◆ Try it: Give the lines below again exactly, starting with the line that holds "Task: Click the commit history clock icon" and going on through the line that holds "The image size is (2023, 1411).".

◆ Excerpted records:
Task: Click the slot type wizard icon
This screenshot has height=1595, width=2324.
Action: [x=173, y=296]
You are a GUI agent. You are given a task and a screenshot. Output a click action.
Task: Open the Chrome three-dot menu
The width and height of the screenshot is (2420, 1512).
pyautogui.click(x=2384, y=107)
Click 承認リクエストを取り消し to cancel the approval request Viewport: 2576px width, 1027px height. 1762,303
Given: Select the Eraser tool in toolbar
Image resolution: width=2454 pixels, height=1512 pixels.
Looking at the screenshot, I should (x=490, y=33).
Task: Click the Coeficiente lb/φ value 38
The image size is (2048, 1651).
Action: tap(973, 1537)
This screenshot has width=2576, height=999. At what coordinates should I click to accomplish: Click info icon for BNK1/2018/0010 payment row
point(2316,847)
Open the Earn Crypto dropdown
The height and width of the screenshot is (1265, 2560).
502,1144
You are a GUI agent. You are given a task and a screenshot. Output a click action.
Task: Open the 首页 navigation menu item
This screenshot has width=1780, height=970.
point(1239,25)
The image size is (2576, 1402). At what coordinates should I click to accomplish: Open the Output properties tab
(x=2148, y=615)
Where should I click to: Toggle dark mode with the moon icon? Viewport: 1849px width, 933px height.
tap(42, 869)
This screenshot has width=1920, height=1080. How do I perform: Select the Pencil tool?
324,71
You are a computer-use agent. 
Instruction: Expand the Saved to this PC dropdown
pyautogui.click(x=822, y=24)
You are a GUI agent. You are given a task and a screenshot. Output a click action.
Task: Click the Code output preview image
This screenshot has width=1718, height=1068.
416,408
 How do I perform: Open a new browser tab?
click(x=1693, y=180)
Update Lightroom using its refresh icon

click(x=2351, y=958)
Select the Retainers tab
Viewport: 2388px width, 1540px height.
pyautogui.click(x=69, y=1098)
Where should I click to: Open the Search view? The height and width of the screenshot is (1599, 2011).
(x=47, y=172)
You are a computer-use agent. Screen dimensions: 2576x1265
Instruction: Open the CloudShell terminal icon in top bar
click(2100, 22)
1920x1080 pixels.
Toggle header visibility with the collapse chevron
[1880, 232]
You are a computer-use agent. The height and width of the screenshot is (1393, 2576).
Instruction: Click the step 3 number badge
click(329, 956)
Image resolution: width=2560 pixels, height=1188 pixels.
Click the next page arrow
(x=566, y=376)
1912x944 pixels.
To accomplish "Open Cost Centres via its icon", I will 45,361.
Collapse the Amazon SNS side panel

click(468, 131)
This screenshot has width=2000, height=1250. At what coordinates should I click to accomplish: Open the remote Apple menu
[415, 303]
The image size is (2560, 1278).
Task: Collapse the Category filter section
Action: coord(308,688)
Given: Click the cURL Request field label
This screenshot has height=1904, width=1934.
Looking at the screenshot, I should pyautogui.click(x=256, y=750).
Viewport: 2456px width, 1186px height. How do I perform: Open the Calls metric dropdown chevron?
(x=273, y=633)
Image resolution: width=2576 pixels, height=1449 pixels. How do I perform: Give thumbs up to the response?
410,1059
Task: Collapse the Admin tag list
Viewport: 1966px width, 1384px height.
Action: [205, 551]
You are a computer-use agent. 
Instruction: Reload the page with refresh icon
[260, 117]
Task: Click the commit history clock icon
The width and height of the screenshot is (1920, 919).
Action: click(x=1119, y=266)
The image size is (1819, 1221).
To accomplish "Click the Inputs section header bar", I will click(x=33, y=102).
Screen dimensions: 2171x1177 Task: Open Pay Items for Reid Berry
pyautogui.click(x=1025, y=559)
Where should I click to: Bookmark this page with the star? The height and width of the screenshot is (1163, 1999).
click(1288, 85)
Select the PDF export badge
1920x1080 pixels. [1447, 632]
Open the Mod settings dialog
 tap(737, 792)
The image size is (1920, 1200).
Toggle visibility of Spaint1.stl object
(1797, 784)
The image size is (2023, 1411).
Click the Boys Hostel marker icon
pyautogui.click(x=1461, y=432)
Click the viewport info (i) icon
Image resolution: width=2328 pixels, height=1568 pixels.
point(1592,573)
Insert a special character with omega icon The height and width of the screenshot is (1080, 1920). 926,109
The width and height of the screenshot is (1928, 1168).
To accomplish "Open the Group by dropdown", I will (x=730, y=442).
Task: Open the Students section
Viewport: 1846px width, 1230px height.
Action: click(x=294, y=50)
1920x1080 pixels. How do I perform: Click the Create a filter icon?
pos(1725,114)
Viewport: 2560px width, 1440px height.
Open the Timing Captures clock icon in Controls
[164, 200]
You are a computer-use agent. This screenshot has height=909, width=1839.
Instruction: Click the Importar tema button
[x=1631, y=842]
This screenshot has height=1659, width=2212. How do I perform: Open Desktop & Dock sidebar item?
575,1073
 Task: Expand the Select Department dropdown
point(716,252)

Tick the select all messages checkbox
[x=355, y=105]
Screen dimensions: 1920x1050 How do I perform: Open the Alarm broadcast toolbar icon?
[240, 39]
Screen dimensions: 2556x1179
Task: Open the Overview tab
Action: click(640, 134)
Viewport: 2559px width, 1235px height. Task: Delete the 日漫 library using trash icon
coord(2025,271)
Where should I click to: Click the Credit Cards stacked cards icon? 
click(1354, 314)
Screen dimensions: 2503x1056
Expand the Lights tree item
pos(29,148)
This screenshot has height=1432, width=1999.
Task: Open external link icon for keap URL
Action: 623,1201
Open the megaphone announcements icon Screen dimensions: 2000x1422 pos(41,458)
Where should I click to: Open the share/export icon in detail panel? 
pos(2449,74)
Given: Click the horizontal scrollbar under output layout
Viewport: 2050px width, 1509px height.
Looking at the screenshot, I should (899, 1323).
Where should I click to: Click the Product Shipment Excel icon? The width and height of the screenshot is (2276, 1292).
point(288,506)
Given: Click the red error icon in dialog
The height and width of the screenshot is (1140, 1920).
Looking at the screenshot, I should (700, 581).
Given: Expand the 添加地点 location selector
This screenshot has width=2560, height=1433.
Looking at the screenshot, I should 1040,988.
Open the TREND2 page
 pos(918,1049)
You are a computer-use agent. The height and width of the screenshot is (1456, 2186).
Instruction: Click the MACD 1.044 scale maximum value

◆ Output for this task:
Task: Click the commit history clock icon
The width and height of the screenshot is (1920, 919).
Action: click(x=1119, y=266)
The image size is (1819, 1221).
To accomplish "Click the Inputs section header bar", I will click(x=33, y=102).
Screen dimensions: 2171x1177 Task: Open Pay Items for Reid Berry
pyautogui.click(x=1025, y=559)
Where should I click to: Bookmark this page with the star? The height and width of the screenshot is (1163, 1999).
click(1288, 85)
Select the PDF export badge
1920x1080 pixels. [1447, 632]
Open the Mod settings dialog
 tap(737, 792)
The image size is (1920, 1200).
Toggle visibility of Spaint1.stl object
(1797, 784)
The image size is (2023, 1411).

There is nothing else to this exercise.